① 染付の発色効果を上げるため、素地に白化粧(エンゴベー)を施している場合が多いこと。

② 主文様のみを絵画調に大胆に描き、主文様の他に他の文様を添えない場合が多いこと。

 

 その特徴に照らし合わせますと、この小皿には上記の①と②の特徴が見られますので、志田窯の製品であるように思われます。


戦の国(いくさのくに)

2020年07月29日 14時25分13秒 | 読書

 「戦の国(いくさのくに)」(冲方丁(うぶかた・とう)著 講談社 2017年10月18日第1刷発行)を読みました。

 

 

 この本は、

 ① 覇舞謡(はぶよう)

 ② 五宝の矛(ごほうのほこ)

 ③ 純白き鬼札(しろきおにふだ)

 ④ 燃ゆる病葉(もゆるわくらば)

 ⑤ 真紅の米(しんくのこめ)

 ⑥ 黄金児(おうごんじ)

の六つの中編を一冊にまとめたものです。

 

① 覇舞謡(はぶよう)

 これは、織田信長の桶狭間の戦いを内容としたものでした。

 桶狭間の戦いのほんの数日前から当日までの出来事を詳しく書いたものです。

 短期間の出来事を、ぎゅっと凝縮して書いてありましたので、それだけに、緊迫感が伝わってきました。

 

② 五宝の矛(ごほうのほこ)

 この中編は、上杉謙信の生涯について書かれたものです。

 当然ながら、川中島での武田信玄との五度にわたる戦いについても書いてありました。

 川中島で五度にわたる戦いがあったわけですが、実際に両雄が決戦したのは四度目の戦いの時の1度だけだったとのこと、、、。

 著者は、その1度の決戦のために上杉謙信が見出した戦法を「五宝の矛」と称しているわけで、その内容を次のように書いています。

 

「……輝虎(上杉謙信のこと)が見出し、人生の最後まで磨き続けた第五の宝は、たちまち天下に広まった。

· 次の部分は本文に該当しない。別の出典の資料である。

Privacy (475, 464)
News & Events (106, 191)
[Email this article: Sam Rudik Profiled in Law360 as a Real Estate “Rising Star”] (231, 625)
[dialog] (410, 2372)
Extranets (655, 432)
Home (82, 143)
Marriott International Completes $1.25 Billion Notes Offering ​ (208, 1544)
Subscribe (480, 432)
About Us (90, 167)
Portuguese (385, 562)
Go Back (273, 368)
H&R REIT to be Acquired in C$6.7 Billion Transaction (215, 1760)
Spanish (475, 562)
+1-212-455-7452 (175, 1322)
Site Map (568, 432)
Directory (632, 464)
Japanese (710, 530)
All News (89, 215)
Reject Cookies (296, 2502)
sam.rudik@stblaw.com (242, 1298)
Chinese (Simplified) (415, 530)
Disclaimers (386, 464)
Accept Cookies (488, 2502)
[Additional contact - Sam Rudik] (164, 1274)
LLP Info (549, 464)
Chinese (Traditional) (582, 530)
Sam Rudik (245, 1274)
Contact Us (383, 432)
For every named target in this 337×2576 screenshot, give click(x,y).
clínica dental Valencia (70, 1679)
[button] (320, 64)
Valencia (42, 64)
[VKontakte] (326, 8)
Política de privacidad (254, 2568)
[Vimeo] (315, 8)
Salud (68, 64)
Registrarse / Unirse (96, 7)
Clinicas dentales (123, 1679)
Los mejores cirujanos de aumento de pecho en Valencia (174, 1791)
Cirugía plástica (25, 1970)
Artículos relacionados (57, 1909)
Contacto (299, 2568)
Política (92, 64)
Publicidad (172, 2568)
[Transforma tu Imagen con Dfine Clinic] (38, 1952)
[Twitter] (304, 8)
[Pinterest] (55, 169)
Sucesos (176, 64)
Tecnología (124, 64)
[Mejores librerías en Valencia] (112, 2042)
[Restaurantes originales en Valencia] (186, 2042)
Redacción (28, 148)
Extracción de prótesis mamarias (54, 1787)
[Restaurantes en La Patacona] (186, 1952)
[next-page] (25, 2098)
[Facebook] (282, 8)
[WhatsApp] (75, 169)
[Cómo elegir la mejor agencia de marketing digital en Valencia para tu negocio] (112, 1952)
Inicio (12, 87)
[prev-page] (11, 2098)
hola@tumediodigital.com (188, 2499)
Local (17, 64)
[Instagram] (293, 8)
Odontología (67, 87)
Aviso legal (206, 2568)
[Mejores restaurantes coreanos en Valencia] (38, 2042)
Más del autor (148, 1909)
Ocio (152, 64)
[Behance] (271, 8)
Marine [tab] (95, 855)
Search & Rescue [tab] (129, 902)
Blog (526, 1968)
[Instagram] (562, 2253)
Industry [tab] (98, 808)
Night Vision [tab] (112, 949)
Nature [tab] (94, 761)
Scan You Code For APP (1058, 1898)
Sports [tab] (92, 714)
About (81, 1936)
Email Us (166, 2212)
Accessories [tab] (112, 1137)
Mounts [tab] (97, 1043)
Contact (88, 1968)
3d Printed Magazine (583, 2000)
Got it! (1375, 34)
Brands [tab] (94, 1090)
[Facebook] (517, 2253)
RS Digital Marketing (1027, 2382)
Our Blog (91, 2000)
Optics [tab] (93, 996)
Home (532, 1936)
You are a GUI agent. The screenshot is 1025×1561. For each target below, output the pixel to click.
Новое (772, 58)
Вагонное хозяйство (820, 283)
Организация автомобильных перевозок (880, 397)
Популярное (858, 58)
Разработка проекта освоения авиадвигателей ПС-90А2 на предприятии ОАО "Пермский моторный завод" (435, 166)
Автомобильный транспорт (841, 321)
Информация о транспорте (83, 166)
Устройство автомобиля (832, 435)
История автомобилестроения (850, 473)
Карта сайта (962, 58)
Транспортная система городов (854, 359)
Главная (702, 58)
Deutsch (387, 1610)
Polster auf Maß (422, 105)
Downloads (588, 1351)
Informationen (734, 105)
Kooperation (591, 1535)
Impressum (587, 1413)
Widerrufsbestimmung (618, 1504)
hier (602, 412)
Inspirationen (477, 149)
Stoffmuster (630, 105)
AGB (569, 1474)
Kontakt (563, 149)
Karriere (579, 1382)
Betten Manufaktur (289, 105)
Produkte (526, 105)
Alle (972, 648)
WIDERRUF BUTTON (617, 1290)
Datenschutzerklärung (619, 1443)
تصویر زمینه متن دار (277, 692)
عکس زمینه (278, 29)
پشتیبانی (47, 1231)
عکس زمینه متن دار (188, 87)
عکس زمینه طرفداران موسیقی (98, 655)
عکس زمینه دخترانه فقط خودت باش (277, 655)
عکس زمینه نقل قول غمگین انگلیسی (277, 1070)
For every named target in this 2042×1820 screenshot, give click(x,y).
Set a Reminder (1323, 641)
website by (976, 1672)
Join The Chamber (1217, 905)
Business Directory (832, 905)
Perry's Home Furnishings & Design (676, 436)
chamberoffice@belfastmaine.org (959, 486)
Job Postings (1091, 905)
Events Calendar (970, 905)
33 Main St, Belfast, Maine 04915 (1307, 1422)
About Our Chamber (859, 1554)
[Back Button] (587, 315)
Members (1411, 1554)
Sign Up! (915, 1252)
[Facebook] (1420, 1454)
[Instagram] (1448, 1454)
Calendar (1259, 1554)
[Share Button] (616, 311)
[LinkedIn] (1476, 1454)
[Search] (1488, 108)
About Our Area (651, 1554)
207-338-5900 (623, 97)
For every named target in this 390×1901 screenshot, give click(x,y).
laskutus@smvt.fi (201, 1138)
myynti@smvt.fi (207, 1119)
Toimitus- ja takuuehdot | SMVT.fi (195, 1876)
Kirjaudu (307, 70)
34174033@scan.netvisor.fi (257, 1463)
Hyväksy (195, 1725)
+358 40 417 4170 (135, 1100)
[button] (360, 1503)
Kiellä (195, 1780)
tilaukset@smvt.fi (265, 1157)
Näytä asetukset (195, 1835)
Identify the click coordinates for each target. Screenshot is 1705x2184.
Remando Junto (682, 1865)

 兵種別編成による隊形は、相対した者たちの間で知られ、北陸のみならず東海一帯における常道となった。織田氏のもとでは明智光秀をはじめ各将が取り入れ、豊臣秀吉が天下を取る頃には、全国の大名がその軍法をもとに軍役を整えるに至った。さらには朝鮮の役でも日本独自の隊形に遭遇した朝鮮の官軍が、その驚異的な侵攻力を見せる隊形を学び、取り入れたという。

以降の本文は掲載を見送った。